[Stored items]

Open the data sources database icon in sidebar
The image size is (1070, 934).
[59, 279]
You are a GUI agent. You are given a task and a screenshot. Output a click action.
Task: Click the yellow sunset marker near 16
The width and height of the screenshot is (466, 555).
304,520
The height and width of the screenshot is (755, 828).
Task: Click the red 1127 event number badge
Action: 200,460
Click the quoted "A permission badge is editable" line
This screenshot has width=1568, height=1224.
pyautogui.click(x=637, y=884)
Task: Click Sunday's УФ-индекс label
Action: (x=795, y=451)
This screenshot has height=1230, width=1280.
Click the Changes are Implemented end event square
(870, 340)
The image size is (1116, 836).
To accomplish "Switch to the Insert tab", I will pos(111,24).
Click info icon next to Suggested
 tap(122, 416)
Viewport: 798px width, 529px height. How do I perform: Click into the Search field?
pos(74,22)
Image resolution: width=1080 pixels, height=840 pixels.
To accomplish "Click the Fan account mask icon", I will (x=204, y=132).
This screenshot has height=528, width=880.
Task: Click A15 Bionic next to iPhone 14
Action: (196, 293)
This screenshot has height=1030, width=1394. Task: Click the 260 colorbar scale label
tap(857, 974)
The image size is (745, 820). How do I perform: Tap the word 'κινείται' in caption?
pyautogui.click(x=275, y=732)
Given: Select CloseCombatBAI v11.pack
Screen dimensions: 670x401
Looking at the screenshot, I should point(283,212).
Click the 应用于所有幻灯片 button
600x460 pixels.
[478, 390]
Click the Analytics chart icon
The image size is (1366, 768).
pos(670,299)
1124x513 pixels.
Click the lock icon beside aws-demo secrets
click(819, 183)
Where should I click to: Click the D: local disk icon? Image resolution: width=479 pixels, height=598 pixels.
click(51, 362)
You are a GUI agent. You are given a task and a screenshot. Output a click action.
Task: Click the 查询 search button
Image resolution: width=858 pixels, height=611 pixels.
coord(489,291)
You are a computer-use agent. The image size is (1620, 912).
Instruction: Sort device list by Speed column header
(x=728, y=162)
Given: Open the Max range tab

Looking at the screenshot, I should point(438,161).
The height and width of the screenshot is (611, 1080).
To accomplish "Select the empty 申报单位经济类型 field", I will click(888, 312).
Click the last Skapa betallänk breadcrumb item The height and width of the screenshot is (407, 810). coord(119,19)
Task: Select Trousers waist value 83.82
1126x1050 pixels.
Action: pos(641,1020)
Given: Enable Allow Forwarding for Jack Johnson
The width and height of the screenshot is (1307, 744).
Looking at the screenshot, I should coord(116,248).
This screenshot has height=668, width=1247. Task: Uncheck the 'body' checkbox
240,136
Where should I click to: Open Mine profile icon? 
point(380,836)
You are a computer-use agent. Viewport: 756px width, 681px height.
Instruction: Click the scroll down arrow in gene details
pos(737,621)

* [DESCRIPTION OF THE TASK] Only one span of lines is wanted: the line with "Task: Select Trousers waist value 83.82" and every line after it to the end of the entries, output exactly.

* [ANSWER BELOW]
Task: Select Trousers waist value 83.82
1126x1050 pixels.
Action: pos(641,1020)
Given: Enable Allow Forwarding for Jack Johnson
The width and height of the screenshot is (1307, 744).
Looking at the screenshot, I should coord(116,248).
This screenshot has height=668, width=1247. Task: Uncheck the 'body' checkbox
240,136
Where should I click to: Open Mine profile icon? 
point(380,836)
You are a computer-use agent. Viewport: 756px width, 681px height.
Instruction: Click the scroll down arrow in gene details
pos(737,621)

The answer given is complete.